A coalition of tech and business groups is pressing the Obama administration to renegotiate an international agreement designed to keep hacking tools out of the hands of repressive regimes.
{mosads}“Because cybersecurity efforts depend on global action, it is essential for the United States to take a leadership role in pushing for a renegotiation of these provisions at the Wassenaar Arrangement itself,” the group wrote in a Thursday letter to Commerce Secretary Penny Pritzker, Secretary of State John Kerry and Secretary of Homeland Security Jeh Johnson.
Signees included the U.S. Chamber of Commerce, the Financial Services Roundtable and several major tech industry groups.
At issue is the Wassenaar Arrangement, a pact with 40 other nations that regulates the export of weapons and “dual-use” technologies that have both civilian and military uses.
In 2013, the State Department agreed to expand the list of restricted technologies to include so-called intrusion software — digital hacking and surveillance tools that the agreement’s crafters were concerned could be used by to crack down on journalists and dissidents.
Following an interagency rule-making process that included State, the Commerce Department and the Department of Homeland Security (DHS), Commerce last spring released a draft rule in an attempt to implement the arrangement.
But security experts revolted.
They claimed many of the definitions are broad or vague, and could potentially ban the legitimate sharing of security vulnerabilities or the tools that companies use to test and fortify their own defenses.
“We think that trying to craft a regulatory definition that would capture offensive tools only while leaving defensive tools freely available is not possible,” Nate Cardozo, a staff attorney at the Electronic Frontier Foundation told The Hill. “We think it’s a fool’s errand to even try.”

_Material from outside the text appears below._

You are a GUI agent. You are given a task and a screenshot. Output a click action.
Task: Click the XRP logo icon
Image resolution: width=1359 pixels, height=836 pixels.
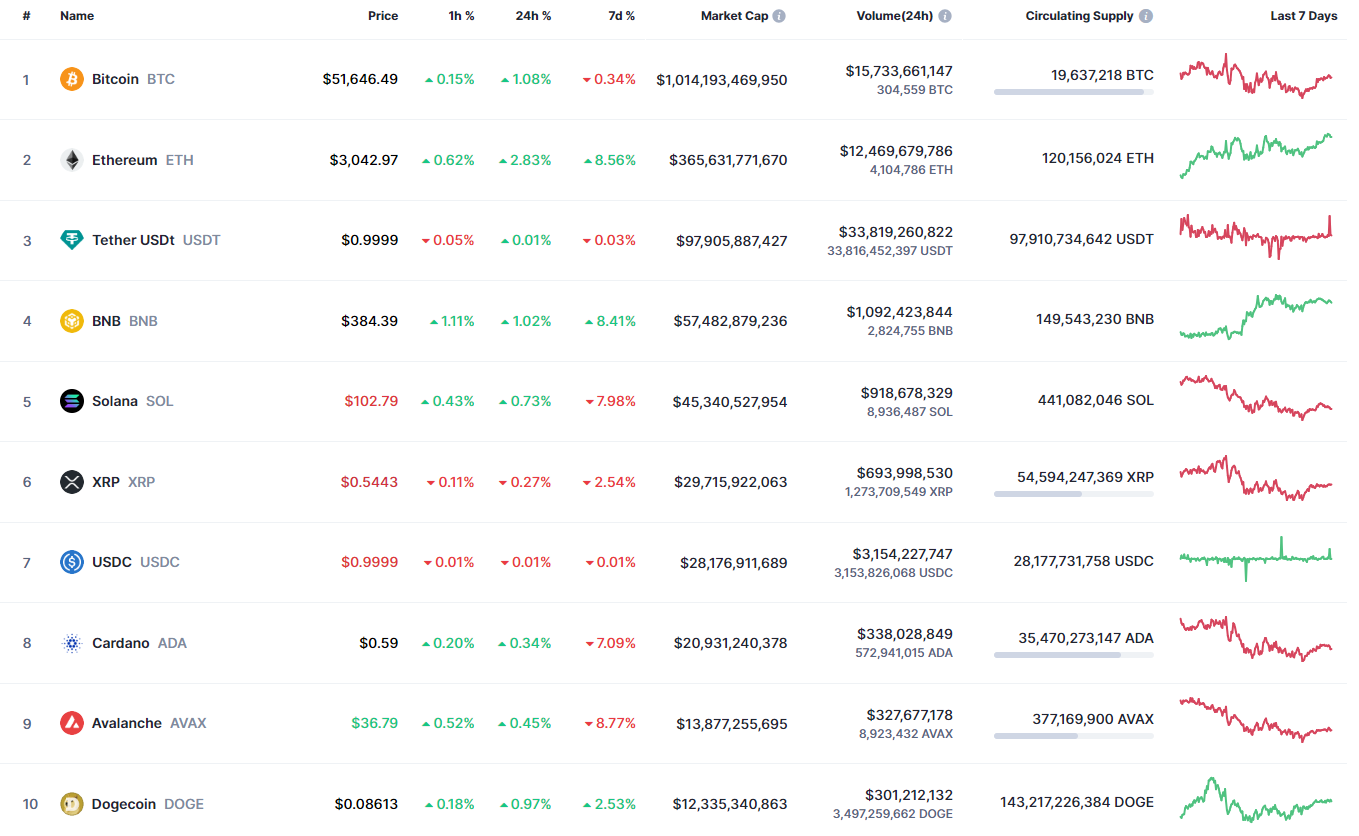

T heir outrage attracted the attention of more than a hundred lawmakers, led by the co-chairmen of the House Cybersecurity Caucus, Michael McCaul (R-Texas) and Jim Langevin (D-R.I.), who in December urged the White House to step in and help rework the proposed rule.
At the time, observers said White House intervention was needed to break a stalemate between the three agencies responsible for implementing the agreement.
According to sources in the security industry, as well as some lawmakers, Commerce and the DHS had accepted that renegotiation of the overall agreement could be necessary but the State Department was dragging its feet, insisting that any changes to the language happen on the domestic regulatory level rather than through a renegotiation of the terms it had agreed to in 2013.
The House Oversight Committee earlier this month sent State its own letter urging it to renegotiate the arrangement.
“We are concerned the Wassenaar Arrangement may not be the appropriate framework to control cybersecurity tools,” the committee wrote. “We unambiguously expect that the U.S. Department of State will work to renegotiate the controls at the Wassenaar plenary.”
The business groups on Thursday echoed the committee’s call.
“The national security risks posed by the ‘intrusion software’ provisions agreed to at the 2013 Plenary cannot be effectively addressed through U.S. policy alone,” they wrote. “For these reasons, we strongly urge the Department of State to add renegotiation of the 2013 Plenary provisions regarding intrusion software and surveillance technology to the agenda for the 2016 March meeting.”